Mansedumbre

Fecha: 1 de junio de 2015 Categoría: Historias al pasar... Comentarios: 0

A veces pienso que es un mecanismo de sobrevivencia: somos una especie dócil frente al poder e incluso sumisa ante sus yerros, que terminamos disculpando por más terribles que sean. Pensé en ello mientras leía las memorias de Markus Wolf (El hombre sin rostro), quien fuera líder del espionaje en la Alemania oriental durante la Guerra Fría.
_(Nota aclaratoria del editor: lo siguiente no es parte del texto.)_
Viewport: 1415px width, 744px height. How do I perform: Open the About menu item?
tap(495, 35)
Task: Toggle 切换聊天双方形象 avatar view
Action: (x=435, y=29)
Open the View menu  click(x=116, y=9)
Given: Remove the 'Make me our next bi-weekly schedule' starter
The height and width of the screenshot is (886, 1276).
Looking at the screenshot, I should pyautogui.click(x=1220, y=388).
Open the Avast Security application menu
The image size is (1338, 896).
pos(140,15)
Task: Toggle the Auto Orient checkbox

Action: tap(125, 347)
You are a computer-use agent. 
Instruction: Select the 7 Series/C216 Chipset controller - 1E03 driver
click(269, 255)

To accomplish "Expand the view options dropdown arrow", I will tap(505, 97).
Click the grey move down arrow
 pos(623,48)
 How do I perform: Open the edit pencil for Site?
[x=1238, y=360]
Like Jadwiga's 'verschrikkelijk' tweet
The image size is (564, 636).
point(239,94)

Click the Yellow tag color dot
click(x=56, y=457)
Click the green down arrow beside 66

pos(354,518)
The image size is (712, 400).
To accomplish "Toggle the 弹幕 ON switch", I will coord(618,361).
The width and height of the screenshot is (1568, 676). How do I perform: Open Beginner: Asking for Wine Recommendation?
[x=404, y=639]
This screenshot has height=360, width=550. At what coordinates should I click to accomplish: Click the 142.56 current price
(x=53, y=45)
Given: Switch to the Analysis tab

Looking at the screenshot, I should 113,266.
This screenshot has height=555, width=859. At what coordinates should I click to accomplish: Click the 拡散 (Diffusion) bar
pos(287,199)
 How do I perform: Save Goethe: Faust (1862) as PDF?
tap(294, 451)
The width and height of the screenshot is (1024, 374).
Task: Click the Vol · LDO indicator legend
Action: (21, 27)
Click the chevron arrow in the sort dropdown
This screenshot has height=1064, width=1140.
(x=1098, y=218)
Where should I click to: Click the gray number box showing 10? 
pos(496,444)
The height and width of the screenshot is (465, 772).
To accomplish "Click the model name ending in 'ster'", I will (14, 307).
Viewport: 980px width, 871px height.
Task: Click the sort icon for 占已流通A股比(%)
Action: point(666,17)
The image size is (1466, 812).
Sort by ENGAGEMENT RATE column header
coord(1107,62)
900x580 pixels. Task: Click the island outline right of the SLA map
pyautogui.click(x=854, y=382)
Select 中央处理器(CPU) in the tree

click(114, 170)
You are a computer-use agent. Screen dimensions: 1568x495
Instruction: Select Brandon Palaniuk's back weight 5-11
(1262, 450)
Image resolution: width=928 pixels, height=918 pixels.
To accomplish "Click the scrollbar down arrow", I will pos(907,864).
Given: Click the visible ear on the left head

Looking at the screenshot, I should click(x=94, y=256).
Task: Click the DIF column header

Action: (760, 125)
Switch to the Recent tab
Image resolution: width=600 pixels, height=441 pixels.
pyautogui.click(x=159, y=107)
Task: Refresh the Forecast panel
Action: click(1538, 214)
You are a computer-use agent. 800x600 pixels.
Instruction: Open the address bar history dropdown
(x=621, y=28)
En uno de los primeros capítulos, Wolf narra su infancia en Moscú (su familia se había refugiado allí durante el mando de Hitler por la doble condición de su padre: judío y comunista), sus primeras ilusiones, su patriotismo inicial, su fe infantil en el modelo soviético. Un pasaje es elocuente: narra la figura benévola y paternal de Stalin, con su mentón cuadrado y su bigote, mirando al horizonte como si se tratara de un visionario, al cual saludaban los niños con emoción desde el retrato que colgaba de la pared en el aula. Ya iniciaban las purgas de 1936 y 1938, las desapariciones, las duras represiones del dictador (no hay duda en esta época que lo fue), pero todos parecían justificarlo en aquellos días por las amenazas que recibía su país, empeñado en una lucha contra el mundo. Sí, recordémoslo, siempre hay algo que justifica todo, incluso lo peor. Lo más terrible de las memorias es cuando recuerda el caso de un tal Wilhelm Wloch, que al ser detenido y prácticamente secuestrado le dijo unas últimas palabras a su esposa: «El camarada Stalin no sabe nada de todo esto». Claro, la maldad que se ceba en nuestras propias vidas no puede provenir del amo, sino de sus inconscientes esbirros. ¡Hasta ese grado llegamos! Lo peor es que el ser humano no cambia tan rápido (si es que cambia, lo cual dudo). Y al mirar a los dictadores de nuestro tiempo o de hace muy poco tiempo, los disculpamos presurosos: si hacen trampa es que el mundo es tramposo, si hacen maldades es que se enfrentan a malvados, si nos dañan es que no saben que nos están dañando. Latinoamérica es tierra fecunda al respecto. Siempre el exceso parece tener justificación y sobran sus apasionados defensores, incluso los más ilustrados. Lo terrible es darnos cuenta que a veces tenemos al dictador muy cerca de nosotros: quizás sea la pareja en el hogar, el compañero del trabajo, el vecino del barrio y aceptamos mansamente su dureza o desvarío. Ese tal Wilhelm Wloch es tan humano que me aterra parecerme a él.